Inner reality most important
Fours turn to their inner imaginative life for solace. Social Fours can fantasize how they will become a social celebrity and then heap scorn on all the people who looked down on them before their national recognition. Revenge frequently plays a part in the fantasy life of Fours. Sometimes this revenge sharply colors the real-life relationship and they reject a person before that person can get to place where they might be able to reject the Four. This preemptive strike can emerge as generalized hostility.
Because they see themselves as defective, they are frequently extremely sensitive to criticism. Low self-image is their defining quality, practicality and criticism merely confirms what they have felt all along. Shakespeare's lines of Sonnet 29 begins "When in disgrace with fortune and men's eyes, I all alone beweep my outcast state. I trouble deaf heaven with my bootless cries and look upon myself and curse my fate." That's not a temporary emotional affliction for a social Four. It's a way of life.

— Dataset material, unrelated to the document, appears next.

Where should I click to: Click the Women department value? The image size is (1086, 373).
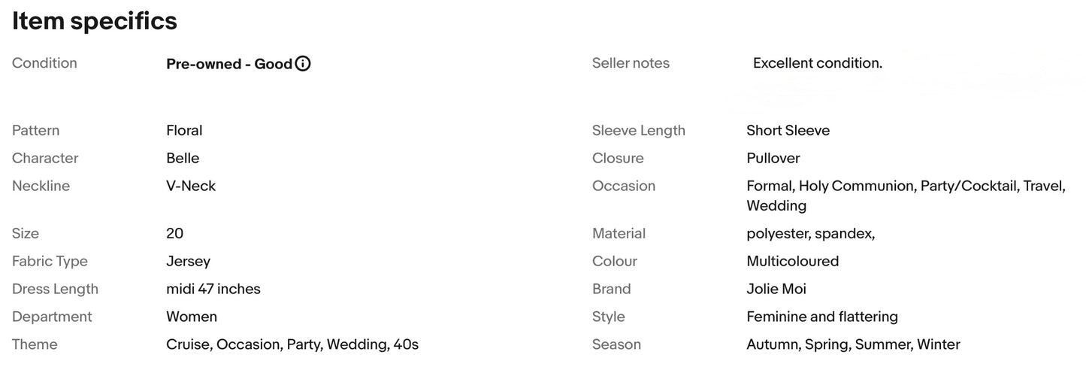tap(192, 317)

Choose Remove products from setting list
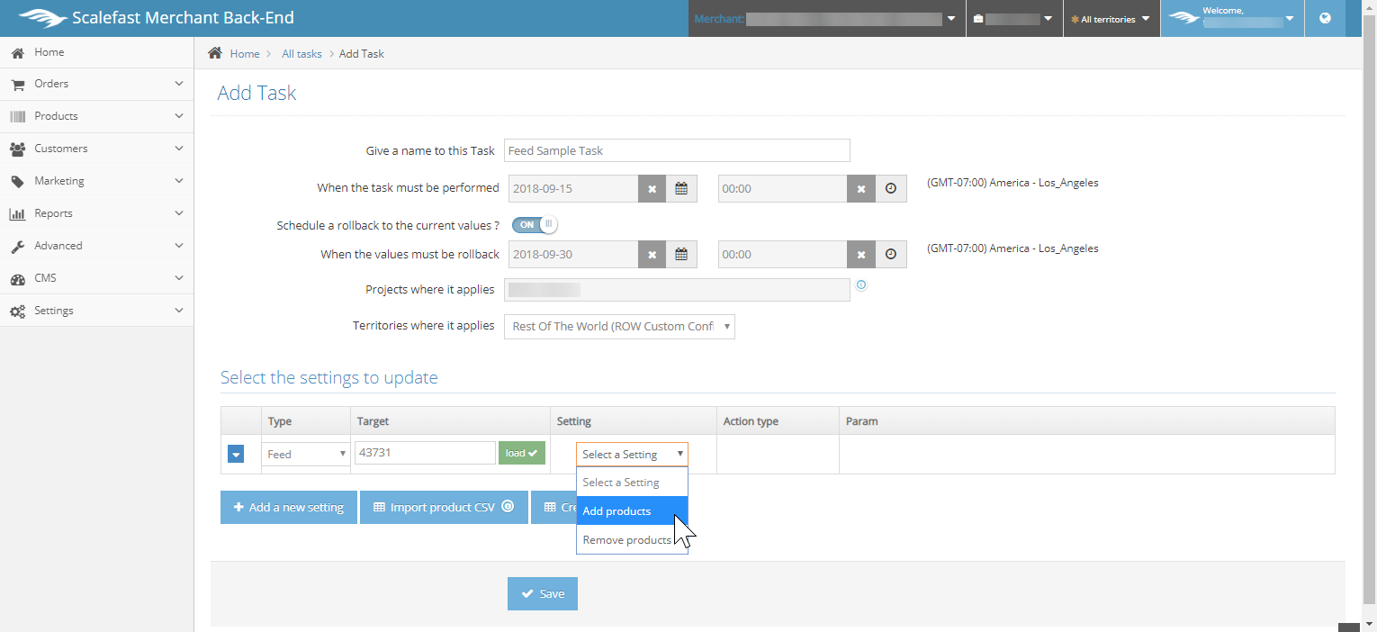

With their emotional resources, however, they may resort to charm to cover their inner desolation, especially if they have a Three wing. No one will ever know what I have suffered...kind of attitude. But Condon points out that with a Five wing, they can grow antisocial and depressed like Meryl Streep in The French Lieutenant's Woman. "The shame is more than I can bear." (In Batman Returns, The Penguin is a Four who is defective and wants revenge for the way people have looked down on him.)
Nobody loves me
The group rejection that social Fours feel (and resent) is not based on any specific social skill or attribute they feel they should cultivate. The group just "knows" they are made wrong and should have been rejected at the factory. You see the high side of this in the writings of St. Therese of Liseux, who is a clear Four. She writes so eloquently of the mercy of God because that is her issue: she needs mercy for the inner wrongness she knows darn well is there. She knows she's bad but her faith assures her that even so, God's mercy is greater. (Now we all know that in some way, but it's not the inner song we sing all day...)
The perception that I am wrong inside is only slightly different from the One's inner critical voice. The difference is that Ones are critical of everything, Fours are critical largely of themselves. But both Fours and Ones have the nasty perceptual habit of comparing reality to what should be. This habit costs Fours some important relationships. In the case of social Fours, it makes them social critics and makes them critical of social norms. At times this can give them permission to do things that are immoral because they don't care about social injunctions. They then tend not to like working for organizations or belonging to institutions. And if they do belong, they can be highly critical.
Resources: Tom Condon's video in which he works with a social Four is instructive. You can see the push-pull of relationships: they want them but they want to be left alone to revel/wallow in their own fantasy/emotional world. If you are Catholic/Christian or you are interested in meditation, the Carmelite tradition is known for its superlative development of meditation. Therese of Liseux and St. John of the Cross are both Fours, as is much of the Carmelite tradition. You might profit from reading the material. Beginners are often warned off the stark Spanish Jesuit because of his harshness, but Fours will love the emotional richness, the poetic expression and the vividness of the emotional states.
- Do you ever feel "above" society? When? Does that give you any permissions?
- How many causes can you identify with? What do you do about/with them?
- On a scale of 1 to 10, how good is our government? Defend your rating without getting emotional!